Also with the workflow of OpenShift
specifically, and this is an Openshift specific thing, you can
actually leverage projects to be just like feature branches. We're using
git. So if you use git git with feature branches,
you can create a project as easy as you do as a
git branch, push your code inside of it, have it
be able to reach the things it need to see that it works. Then merge
that back into your main branch and delete that project basically ephemerally,
which allows for specifically developers to be able to really use
the same kind of tooling and understanding that they do for their job on
an interface. That makes it sense, makes sense.

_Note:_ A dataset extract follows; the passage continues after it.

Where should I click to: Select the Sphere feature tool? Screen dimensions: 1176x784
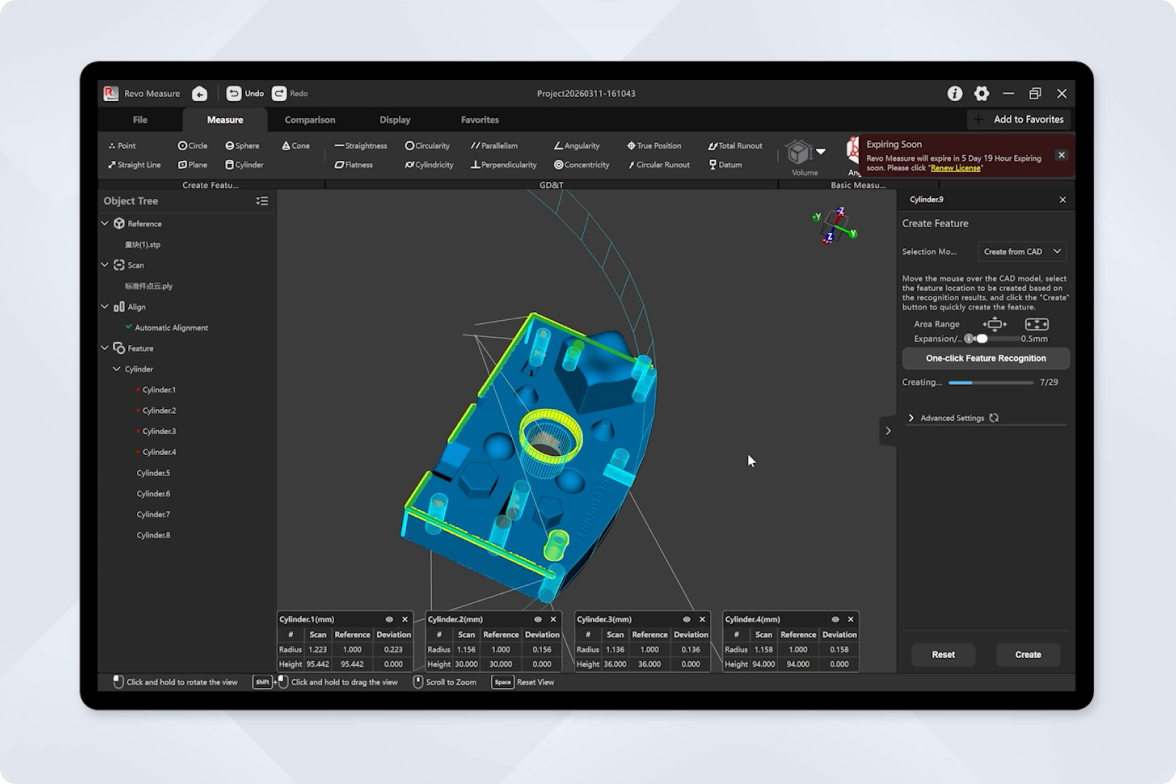tap(242, 146)
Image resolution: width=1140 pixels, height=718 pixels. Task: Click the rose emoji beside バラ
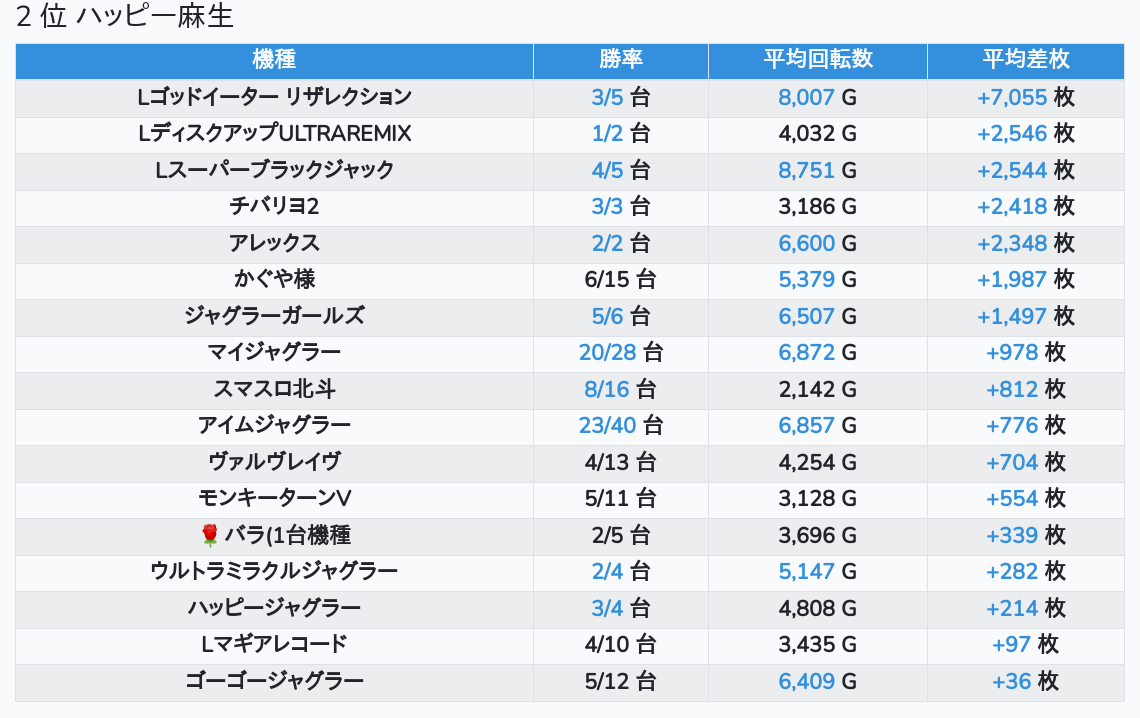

Projects really are something that really do just
ramp up the Openshift ecosystem to help developers be successful.
So we've talked about kind of like internally what's going
on inside of the cluster. Now we need to talk about how to actually get
into it. And that's where there's a couple of different ways of doing
it. The first one by default,
actually not by default, but the one that people mainly go to
for Kubernetes is something called a load balancer. It's just like an f
five load balancer. You can actually rip out the load balancer and put in other
load balancers. Now it takes input
from an external ip and level sets around the pods
that are required. You can actually have a whole talk just on load
balancing alone. If you're a networking nerd like I used to be,
you can go down that rabbit hole for a very long time. But there's all
these knobs and dials you can flip around to play
with. I would strongly suggest doing your own homework to
see how it fits for your application.
The hardest thing in Kubernetes is something to understand about something
called an ingress. Ingress. This is actually the way you
in kubernetes map all your pods to the
different services and how things come in. Now it
becomes a really massive Yaml file, as you see here in the example
on the far left under ingress there. And that's a very simple example
where it maps the external path to
foo web. And then if it needs to ever hit data, it finds
a service for data and then goes to port 3000
on those pods. That's it.
And that's pretty nice. So it's a way to really map out how your microservice
based architecture fits inside of kubernetes. But the
problem is it's very static. So anytime you need to add new pod or
anytime you need to move something, you have to edit the ingress and it becomes
very tedious. And imagine you have 30, 40 different services.
This YAMl file gets massive and it's really unruly
to deal with. So you have to really pay attention to this. And that's one
reason why inside of openshift they have something called routes.
Routes actually extend the ingress so you don't have to worry
about it. And it is really just simply two commands
that you run and it deals with that Yaml file for you.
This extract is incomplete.